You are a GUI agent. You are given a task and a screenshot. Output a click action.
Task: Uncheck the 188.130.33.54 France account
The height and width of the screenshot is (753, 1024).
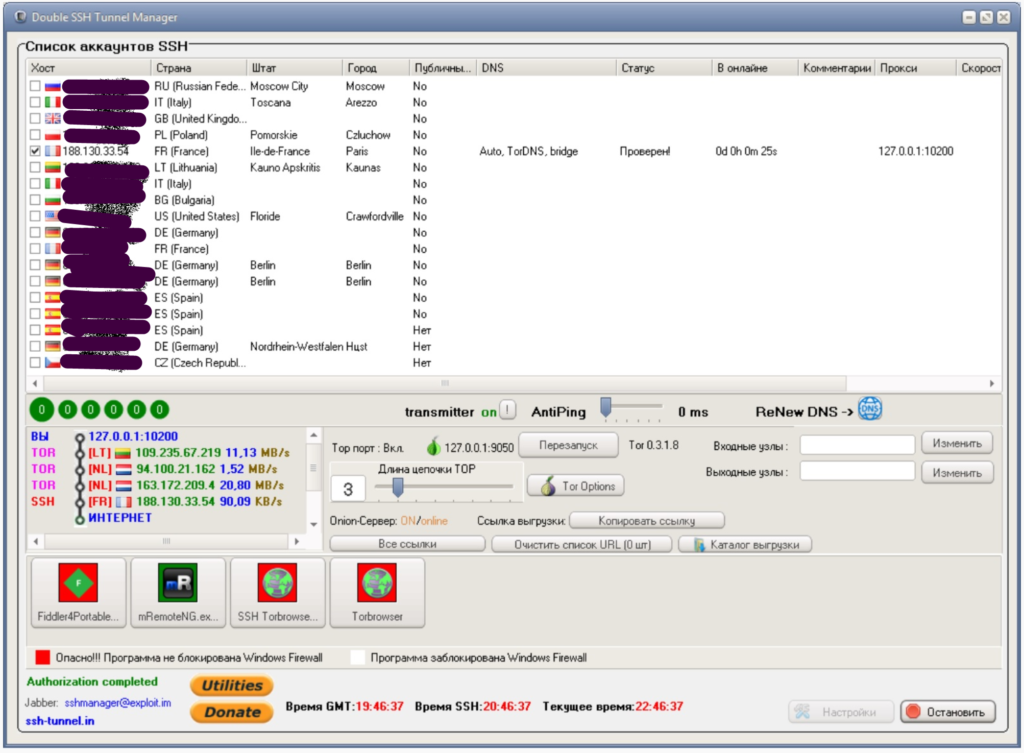(x=33, y=151)
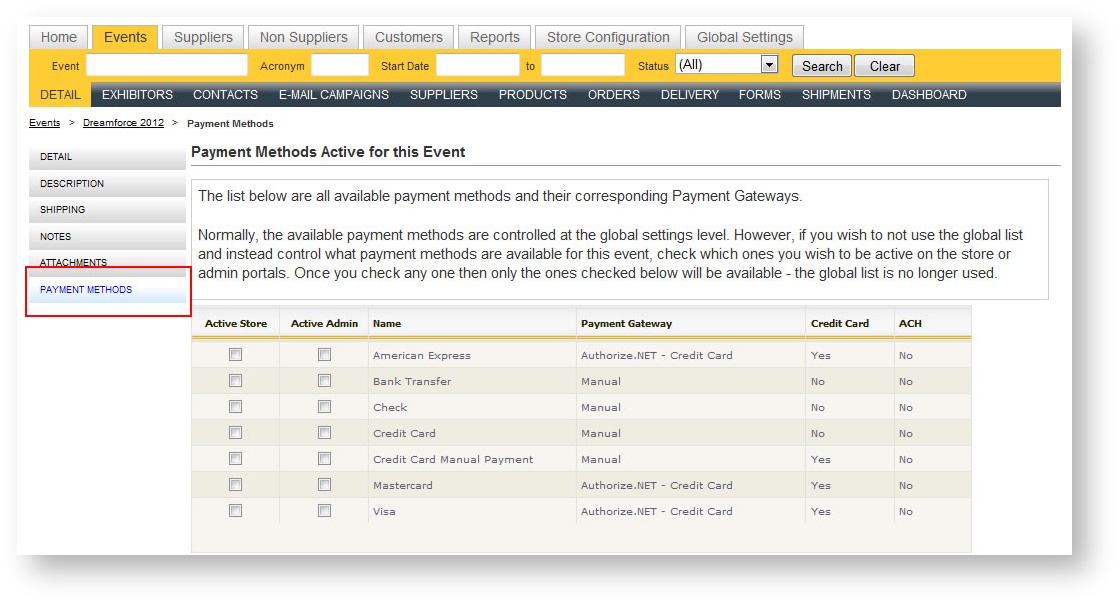
Task: Open the Reports tab
Action: coord(494,36)
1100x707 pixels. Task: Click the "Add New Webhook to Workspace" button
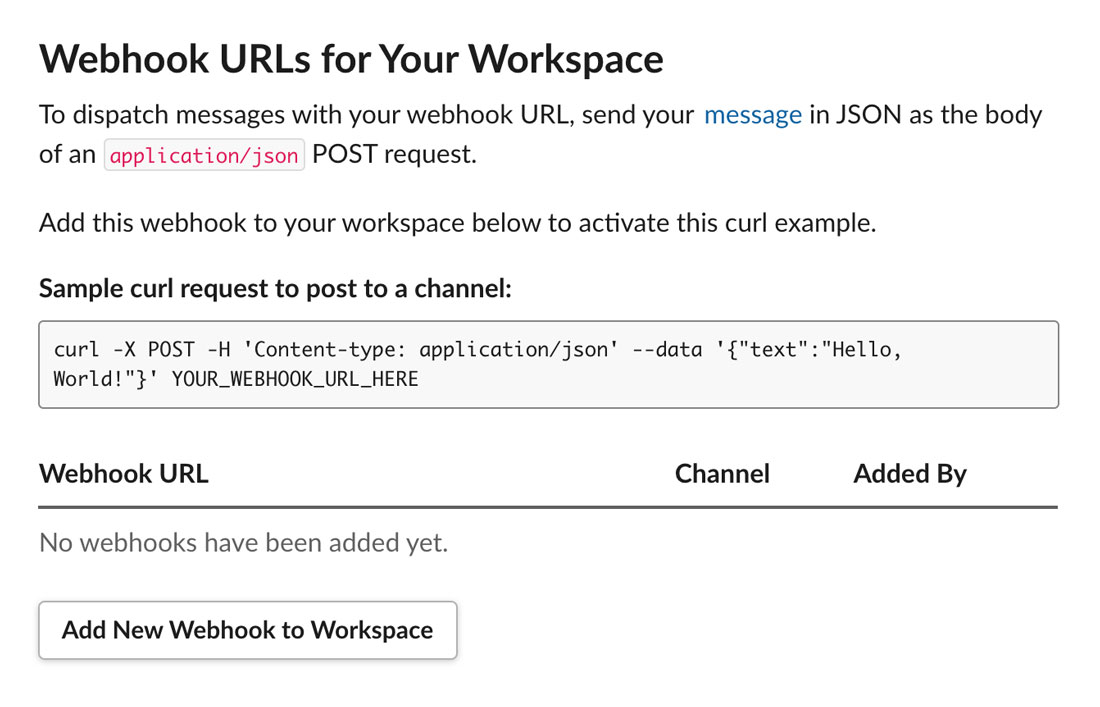point(247,630)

* * * * * * *

Copy out word for word the lines of the listing above, starting at the line that contains "1100x707 pixels. Task: Click" and ending at the last line of the listing, both included. Leave out the pictures.

__Task response__
1100x707 pixels. Task: Click the "Add New Webhook to Workspace" button
point(247,630)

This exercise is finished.